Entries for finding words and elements
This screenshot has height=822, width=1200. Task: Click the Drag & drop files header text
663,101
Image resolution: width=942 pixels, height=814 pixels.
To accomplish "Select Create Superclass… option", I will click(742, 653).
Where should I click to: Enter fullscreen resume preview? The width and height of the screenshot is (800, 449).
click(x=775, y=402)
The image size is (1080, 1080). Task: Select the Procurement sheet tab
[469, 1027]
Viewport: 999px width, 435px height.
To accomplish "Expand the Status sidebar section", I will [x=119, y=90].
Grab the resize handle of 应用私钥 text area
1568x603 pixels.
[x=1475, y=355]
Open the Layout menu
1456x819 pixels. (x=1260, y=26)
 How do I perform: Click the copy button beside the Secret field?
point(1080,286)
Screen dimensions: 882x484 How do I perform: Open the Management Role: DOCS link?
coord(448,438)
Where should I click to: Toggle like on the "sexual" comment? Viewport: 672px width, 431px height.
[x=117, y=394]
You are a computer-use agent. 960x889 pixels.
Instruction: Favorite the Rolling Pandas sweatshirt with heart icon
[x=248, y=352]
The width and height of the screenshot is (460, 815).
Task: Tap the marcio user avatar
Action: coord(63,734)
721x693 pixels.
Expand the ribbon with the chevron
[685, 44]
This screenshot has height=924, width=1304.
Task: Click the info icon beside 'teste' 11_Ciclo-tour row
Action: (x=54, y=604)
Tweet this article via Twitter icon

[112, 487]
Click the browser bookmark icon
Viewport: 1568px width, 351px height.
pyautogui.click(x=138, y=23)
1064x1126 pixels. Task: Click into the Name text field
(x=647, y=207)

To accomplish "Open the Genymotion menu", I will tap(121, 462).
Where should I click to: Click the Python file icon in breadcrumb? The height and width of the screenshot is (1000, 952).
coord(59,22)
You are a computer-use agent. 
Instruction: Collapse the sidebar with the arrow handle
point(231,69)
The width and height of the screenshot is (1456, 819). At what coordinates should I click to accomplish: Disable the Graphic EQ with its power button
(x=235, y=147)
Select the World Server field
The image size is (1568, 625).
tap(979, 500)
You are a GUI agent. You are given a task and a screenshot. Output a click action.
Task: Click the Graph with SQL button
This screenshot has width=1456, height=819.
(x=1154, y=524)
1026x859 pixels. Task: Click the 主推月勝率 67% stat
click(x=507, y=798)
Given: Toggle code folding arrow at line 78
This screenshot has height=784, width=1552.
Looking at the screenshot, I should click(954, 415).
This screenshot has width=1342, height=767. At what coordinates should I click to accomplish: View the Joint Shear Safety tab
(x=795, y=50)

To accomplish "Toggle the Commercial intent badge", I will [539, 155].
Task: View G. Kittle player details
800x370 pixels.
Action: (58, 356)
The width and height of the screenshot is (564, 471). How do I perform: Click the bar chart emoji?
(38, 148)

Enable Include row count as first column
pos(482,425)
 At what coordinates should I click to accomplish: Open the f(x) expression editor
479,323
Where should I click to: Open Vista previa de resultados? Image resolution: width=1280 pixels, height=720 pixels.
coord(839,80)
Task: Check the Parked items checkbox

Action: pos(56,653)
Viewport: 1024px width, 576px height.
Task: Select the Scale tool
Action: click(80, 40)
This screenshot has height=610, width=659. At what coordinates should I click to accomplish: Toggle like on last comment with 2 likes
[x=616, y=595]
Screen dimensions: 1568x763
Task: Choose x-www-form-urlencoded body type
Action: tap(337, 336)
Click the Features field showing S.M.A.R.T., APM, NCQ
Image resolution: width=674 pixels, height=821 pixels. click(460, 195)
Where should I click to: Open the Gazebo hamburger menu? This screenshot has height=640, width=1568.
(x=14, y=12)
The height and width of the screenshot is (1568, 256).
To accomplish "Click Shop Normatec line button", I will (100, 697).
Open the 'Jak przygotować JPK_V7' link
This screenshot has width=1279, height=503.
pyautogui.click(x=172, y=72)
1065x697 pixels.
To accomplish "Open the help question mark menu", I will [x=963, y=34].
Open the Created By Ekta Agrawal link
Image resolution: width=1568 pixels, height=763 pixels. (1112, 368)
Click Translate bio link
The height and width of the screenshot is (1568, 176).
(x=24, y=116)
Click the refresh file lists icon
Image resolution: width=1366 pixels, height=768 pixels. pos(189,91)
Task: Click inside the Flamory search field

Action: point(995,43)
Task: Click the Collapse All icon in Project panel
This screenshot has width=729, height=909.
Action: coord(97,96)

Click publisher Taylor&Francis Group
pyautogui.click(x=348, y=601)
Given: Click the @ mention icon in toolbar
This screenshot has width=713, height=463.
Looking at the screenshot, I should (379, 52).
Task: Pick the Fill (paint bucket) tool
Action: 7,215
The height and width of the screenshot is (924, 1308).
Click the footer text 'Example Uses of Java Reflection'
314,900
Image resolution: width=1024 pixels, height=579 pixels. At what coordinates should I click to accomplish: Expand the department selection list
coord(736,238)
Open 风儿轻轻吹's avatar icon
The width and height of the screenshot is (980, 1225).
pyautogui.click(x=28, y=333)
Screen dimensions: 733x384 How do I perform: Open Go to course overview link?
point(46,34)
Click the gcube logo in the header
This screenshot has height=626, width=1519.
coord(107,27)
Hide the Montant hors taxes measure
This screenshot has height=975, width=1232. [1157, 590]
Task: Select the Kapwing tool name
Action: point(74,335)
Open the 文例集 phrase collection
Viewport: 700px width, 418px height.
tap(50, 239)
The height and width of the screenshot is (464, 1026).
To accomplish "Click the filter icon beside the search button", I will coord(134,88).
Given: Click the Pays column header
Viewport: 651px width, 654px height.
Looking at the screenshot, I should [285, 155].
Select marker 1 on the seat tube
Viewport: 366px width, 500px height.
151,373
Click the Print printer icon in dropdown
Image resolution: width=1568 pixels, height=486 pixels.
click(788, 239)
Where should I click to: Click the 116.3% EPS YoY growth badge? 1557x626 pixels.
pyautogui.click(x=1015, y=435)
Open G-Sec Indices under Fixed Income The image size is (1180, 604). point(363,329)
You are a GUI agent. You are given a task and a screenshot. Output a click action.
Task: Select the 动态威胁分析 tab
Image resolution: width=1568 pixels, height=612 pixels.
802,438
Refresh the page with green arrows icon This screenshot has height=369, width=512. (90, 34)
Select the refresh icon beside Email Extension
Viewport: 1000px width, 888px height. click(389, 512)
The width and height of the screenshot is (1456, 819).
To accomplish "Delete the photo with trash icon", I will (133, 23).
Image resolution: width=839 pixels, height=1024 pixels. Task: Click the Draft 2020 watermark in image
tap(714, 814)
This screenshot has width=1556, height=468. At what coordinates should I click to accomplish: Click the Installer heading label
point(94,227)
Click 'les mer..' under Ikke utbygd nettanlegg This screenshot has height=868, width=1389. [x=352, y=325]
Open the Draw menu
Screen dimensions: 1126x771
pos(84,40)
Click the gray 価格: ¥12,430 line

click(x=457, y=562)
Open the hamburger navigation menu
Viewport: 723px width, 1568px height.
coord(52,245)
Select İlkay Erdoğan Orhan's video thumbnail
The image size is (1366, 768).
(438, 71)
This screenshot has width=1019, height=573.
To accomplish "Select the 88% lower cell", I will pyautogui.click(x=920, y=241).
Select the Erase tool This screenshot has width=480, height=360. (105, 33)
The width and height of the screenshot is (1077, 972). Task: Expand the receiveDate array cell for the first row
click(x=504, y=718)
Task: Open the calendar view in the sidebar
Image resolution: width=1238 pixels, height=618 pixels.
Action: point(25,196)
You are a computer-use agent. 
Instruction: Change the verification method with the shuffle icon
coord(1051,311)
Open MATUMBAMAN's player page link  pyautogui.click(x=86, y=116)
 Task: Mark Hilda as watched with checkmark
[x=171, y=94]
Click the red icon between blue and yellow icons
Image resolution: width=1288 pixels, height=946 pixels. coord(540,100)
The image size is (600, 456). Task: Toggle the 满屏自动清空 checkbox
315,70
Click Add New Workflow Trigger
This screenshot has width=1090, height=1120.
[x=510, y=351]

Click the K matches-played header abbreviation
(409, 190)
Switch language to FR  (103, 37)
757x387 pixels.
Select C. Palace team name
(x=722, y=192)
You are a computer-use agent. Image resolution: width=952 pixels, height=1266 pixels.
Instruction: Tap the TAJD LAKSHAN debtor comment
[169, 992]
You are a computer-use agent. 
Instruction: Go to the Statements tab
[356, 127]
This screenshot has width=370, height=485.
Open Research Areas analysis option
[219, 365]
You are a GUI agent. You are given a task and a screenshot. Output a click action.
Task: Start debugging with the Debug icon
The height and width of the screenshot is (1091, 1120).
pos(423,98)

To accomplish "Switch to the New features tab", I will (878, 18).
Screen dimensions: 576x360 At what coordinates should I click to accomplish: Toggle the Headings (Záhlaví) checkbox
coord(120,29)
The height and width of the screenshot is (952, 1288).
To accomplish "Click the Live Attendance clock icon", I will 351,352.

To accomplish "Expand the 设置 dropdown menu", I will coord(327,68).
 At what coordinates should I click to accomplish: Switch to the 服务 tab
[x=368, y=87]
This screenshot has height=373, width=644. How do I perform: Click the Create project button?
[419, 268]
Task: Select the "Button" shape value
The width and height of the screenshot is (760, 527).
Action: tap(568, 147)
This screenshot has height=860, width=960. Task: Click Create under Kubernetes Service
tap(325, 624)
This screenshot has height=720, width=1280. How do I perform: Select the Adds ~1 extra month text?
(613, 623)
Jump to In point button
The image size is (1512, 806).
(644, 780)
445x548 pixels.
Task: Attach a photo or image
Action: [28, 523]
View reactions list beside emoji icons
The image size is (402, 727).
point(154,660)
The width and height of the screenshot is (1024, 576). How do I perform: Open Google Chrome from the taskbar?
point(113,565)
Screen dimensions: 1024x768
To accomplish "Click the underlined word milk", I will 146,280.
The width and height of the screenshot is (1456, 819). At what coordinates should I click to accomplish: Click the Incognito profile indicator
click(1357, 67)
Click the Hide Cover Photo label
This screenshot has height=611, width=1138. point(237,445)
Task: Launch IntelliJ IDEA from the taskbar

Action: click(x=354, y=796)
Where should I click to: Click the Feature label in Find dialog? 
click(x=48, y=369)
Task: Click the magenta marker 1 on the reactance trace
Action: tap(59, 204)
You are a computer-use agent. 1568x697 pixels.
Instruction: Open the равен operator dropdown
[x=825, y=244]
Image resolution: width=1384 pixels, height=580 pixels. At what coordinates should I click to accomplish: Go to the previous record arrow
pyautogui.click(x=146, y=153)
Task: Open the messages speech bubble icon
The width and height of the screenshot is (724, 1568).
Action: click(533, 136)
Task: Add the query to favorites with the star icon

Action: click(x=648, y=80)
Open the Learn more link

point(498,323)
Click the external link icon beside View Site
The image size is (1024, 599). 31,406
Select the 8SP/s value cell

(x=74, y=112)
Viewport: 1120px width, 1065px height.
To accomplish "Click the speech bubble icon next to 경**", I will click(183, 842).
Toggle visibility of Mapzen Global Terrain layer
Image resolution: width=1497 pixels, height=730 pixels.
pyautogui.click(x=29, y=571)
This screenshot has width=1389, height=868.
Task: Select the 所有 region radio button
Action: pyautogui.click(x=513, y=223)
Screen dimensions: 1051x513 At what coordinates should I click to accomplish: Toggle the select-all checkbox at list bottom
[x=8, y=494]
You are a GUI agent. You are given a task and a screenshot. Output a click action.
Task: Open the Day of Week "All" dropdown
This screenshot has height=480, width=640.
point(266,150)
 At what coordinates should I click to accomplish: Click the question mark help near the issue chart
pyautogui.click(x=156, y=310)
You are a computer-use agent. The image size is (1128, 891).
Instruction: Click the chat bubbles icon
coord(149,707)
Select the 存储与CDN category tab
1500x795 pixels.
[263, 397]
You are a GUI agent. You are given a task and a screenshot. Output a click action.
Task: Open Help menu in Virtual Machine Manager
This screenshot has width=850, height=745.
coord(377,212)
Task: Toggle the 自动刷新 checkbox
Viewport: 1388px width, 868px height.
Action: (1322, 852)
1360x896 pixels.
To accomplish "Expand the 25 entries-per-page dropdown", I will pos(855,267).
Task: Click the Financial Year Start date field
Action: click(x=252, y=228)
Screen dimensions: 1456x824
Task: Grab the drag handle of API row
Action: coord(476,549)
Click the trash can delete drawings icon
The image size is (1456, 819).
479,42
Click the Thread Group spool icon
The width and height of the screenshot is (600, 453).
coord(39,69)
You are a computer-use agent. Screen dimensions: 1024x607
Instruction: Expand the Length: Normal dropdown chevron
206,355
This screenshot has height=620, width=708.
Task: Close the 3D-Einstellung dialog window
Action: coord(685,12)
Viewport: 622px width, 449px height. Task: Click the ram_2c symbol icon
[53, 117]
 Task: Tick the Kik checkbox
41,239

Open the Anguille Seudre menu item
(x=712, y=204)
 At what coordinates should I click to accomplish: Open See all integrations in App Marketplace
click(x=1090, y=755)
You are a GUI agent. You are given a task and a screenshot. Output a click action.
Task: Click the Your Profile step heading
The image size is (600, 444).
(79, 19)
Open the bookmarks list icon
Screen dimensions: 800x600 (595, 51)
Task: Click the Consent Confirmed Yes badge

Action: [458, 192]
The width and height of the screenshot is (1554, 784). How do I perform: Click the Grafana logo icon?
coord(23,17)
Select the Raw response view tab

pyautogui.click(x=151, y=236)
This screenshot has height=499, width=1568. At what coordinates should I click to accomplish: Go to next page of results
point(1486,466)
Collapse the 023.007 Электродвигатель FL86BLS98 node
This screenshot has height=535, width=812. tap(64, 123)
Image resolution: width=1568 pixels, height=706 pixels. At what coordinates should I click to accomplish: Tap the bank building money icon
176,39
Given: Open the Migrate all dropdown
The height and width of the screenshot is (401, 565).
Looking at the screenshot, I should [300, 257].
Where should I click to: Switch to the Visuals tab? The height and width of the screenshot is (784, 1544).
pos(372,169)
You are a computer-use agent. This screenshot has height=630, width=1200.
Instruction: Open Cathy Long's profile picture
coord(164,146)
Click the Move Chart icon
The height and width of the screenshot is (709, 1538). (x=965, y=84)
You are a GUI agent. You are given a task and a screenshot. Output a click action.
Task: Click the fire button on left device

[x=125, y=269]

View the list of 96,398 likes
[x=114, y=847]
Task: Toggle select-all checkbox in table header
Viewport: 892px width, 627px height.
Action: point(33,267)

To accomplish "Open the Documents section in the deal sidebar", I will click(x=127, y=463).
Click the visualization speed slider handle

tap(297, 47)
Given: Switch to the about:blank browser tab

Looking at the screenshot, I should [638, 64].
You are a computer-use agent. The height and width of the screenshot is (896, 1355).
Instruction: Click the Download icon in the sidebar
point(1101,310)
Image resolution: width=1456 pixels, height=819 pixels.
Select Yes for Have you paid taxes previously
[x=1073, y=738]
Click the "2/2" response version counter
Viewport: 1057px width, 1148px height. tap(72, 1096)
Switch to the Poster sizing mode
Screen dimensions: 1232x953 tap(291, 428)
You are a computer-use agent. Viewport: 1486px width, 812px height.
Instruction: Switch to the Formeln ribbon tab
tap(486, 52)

TASK GOAL:
Please write out, word for word, the stretch of the records from the line containing "Incognito profile indicator" through the line containing "Action: click(x=354, y=796)".

EXERCISE SOLUTION:
The width and height of the screenshot is (1456, 819). At what coordinates should I click to accomplish: Click the Incognito profile indicator
click(1357, 67)
Click the Hide Cover Photo label
This screenshot has height=611, width=1138. point(237,445)
Task: Launch IntelliJ IDEA from the taskbar

Action: click(x=354, y=796)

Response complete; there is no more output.